Singer/Songwriter Darrell Scott
10/01/2013 01:47PM ● Published by Enjoy Magazine
“I want the music to be as free as it can be,” he says. “It can be whatever the hell it wants to be. Bluegrass fits into Americana. Honky-tonk fits into Americana, and Texas Swing does too. I love that Americana’s just a big, old messy catch-all that no one knows what the hell it really is. I want to keep it as weird as it can be.”
His songs have been recorded by more than 70 artists, and the Dixie Chicks’ version of his song “Long Time Gone” was nominated for a Grammy in 2003.
Born in London, Ky., Scott is the son of singer-songwriter Wayne Scott. When he was a child, his family moved to Indiana, where he picked up the habit of making music.
“My people came from Kentucky, poor tobacco farmers of the first half of the 20th Century and Harlan County coal miners for decades ahead of that. From silver-haired daddy to momma’s hungry eyes, I was baptized in country music.”
His father, a steelworker by trade but a songwriter in his heart, moved his clan to Southern California when Darrell was 11.
Soon he and brothers Denny, Dale, Don and David were part of their dad’s band, getting on-the-job training in country music as they played its hits on the stages of roadhouses and taverns as far north as Alaska.
“Our family started playing music in church. My dad had been playing since he was 15. He was a songwriter... as a professional, you write songs and take them to your publisher, try to get them cut. But this was just writing songs because you wanted to, for the sake of writing a song.”
By the time Scott was a teenager, he’d begun playing music professionally before attending Tufts University to study English literature while doing stints in both Boston and Toronto as a musician.
“I studied a lot of poetry and read a lot of literature and opened up the whole world of the humanities that had been no part of my world as a honky-tonk youngster. So I immersed myself totally in the Humanities, and was reading and writing poetry. I was in a non-musical phase. In time, the two things came together, but I didn’t plan that. I was going to go to grad school in some creative writing program, and I ended up integrating everything I’d learned along the way.”
Having based his music out of Nashville since 1995, Scott is known for being remarkably proficient on guitar, mandolin, accordion, pedal and lap steel and banjo.

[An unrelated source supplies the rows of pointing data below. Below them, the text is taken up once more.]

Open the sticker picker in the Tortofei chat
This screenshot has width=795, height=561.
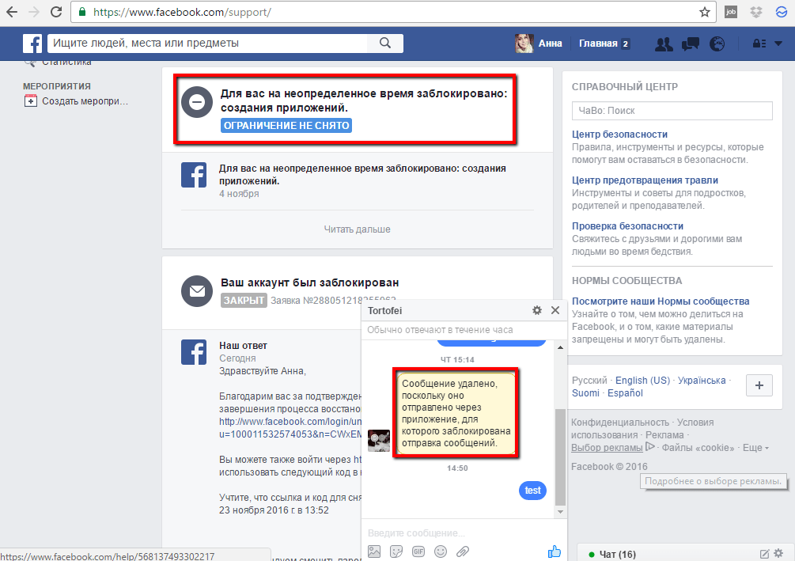pyautogui.click(x=396, y=552)
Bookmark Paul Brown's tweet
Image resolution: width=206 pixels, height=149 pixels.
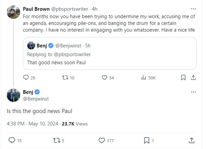[x=183, y=78]

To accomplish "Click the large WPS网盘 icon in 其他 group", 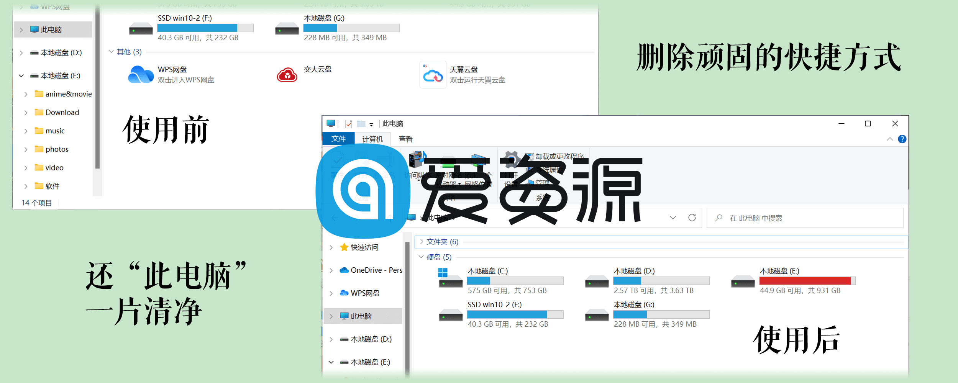I will point(141,74).
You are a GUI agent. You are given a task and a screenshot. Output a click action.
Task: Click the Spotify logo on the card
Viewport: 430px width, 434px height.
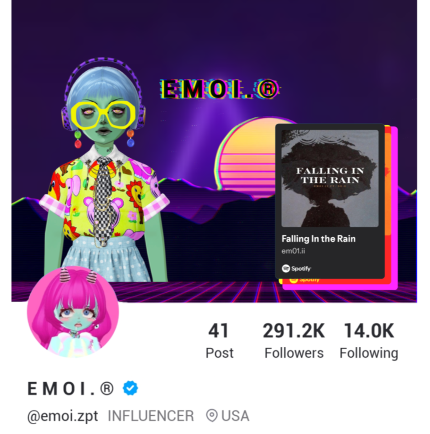[296, 268]
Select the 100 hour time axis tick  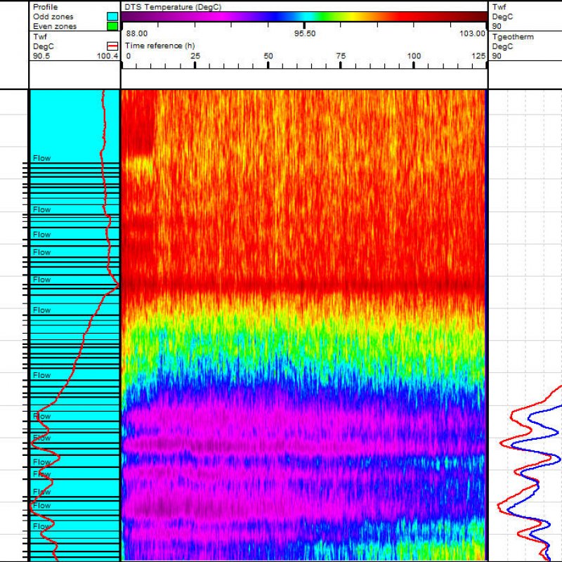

Those skills along with his singing ability, led to him being ask to be a part of Robert Plant’s award-winning “Band of Joy.”

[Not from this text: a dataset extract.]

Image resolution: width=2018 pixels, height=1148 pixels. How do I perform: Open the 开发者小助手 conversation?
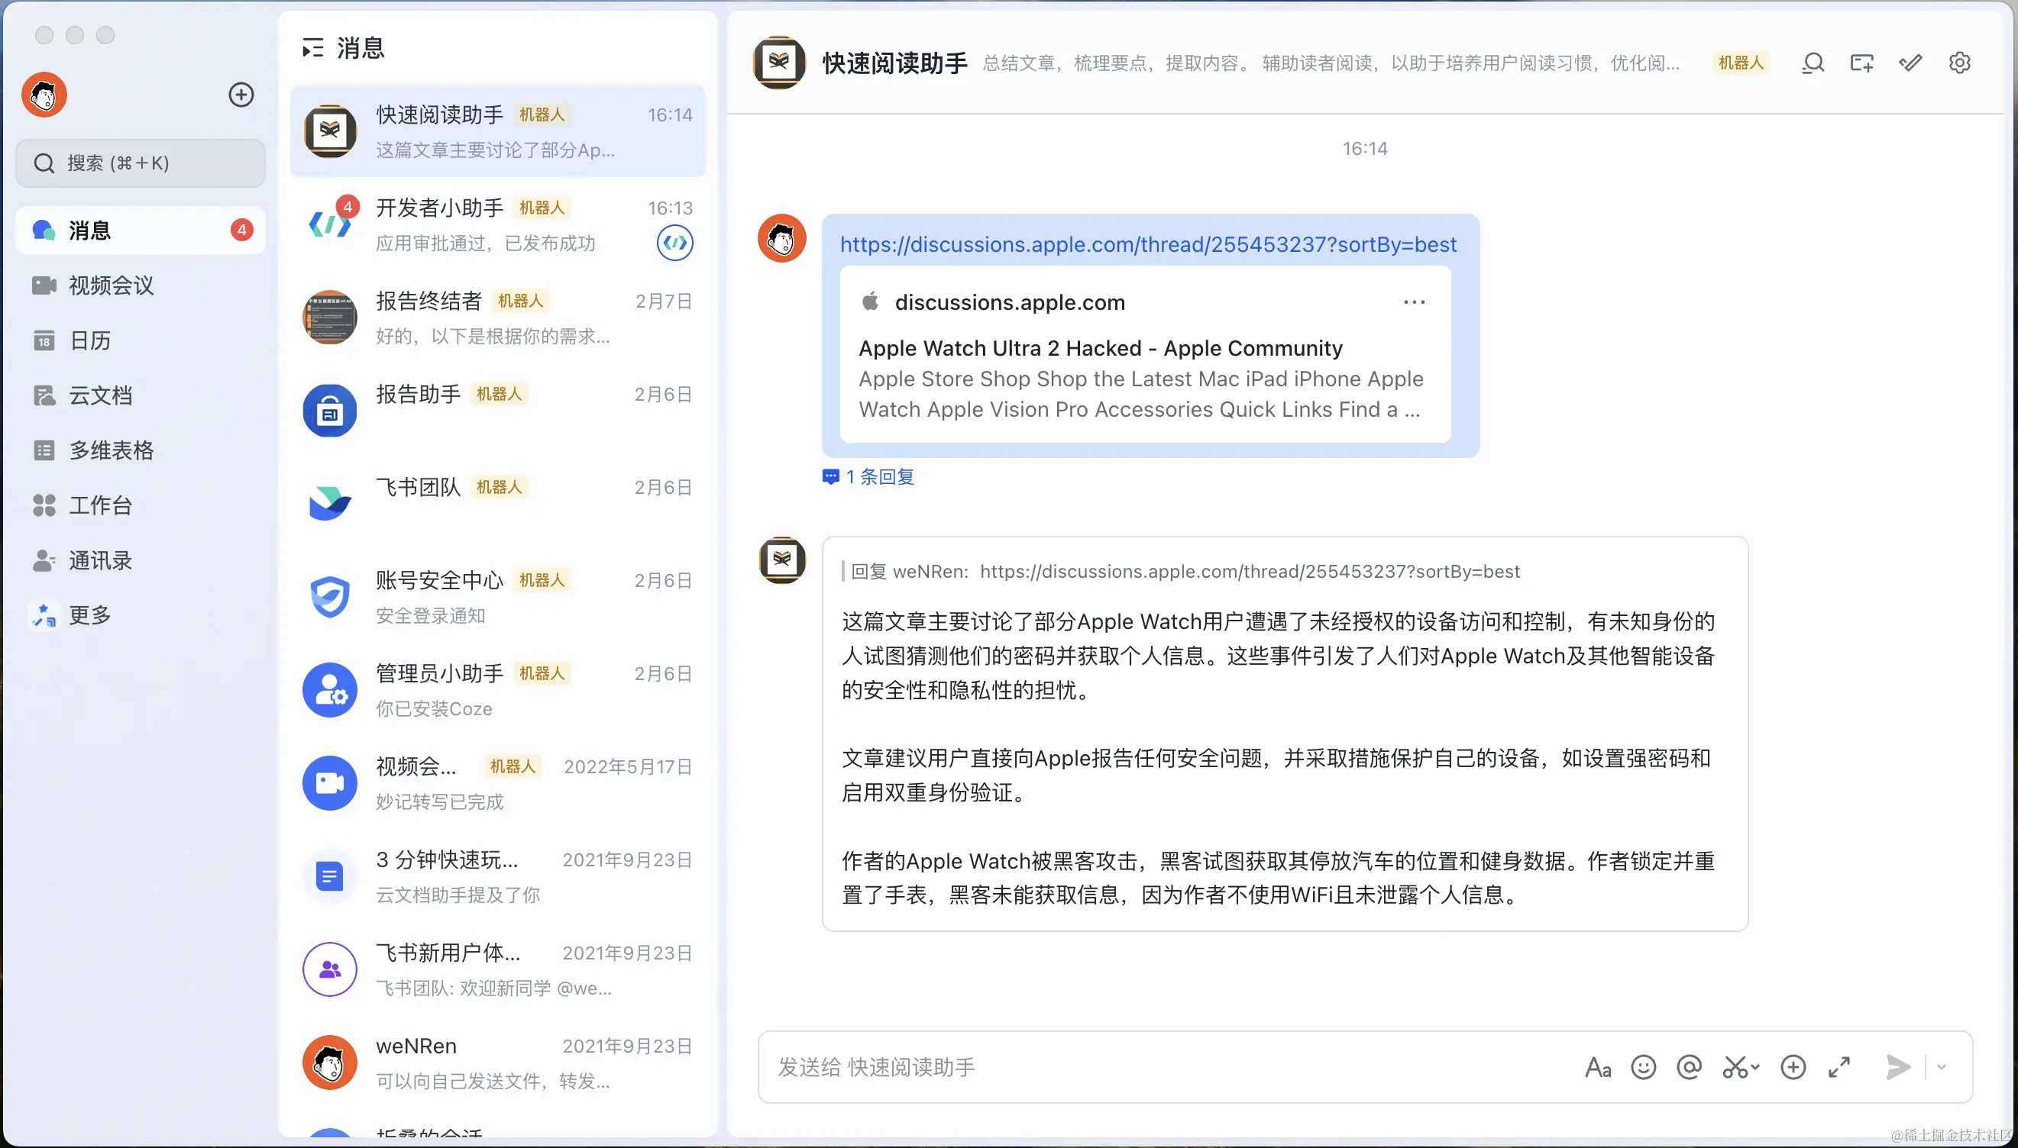497,225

“That’s one I would’ve never dreamed would happen,” he says. “The good news was that Robert didn’t want to do Led Zeppelin all over again. He expressed how he really wanted to morph and follow his own muse. The path that started with his record ‘Raising Sand’ with Alison Krauss led him to Nashville and to connecting with Buddy Miller, and then that led to Buddy calling me to be a multi-instrumentalist on the record, and then to Robert deciding that he wanted that band out on the road for a 13-month tour. It started out as a record, but turned into a great band project.”

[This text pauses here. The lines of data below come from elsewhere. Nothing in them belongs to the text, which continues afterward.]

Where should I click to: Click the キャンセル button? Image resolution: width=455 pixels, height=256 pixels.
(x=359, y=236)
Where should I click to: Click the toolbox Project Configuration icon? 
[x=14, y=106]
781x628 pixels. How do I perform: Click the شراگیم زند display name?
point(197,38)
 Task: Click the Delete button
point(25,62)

This month, Scott joins his friend and roots music collaborator, Tim O’Brien, in a national tour in support of their newly released CD, “Memories and Moments,” the second studio album from the highly regarded writer/singer/multi-instrumentalists.
The show comprises five songs apiece from O’Brien and Scott plus one memorable collaboration in their timely “Turn Your Dirty Lights On,” along with a pair of tunes from Hank Williams and George Jones and a spirited rendition of the John Prine classic “Paradise,” with its author guesting on guitar and vocals.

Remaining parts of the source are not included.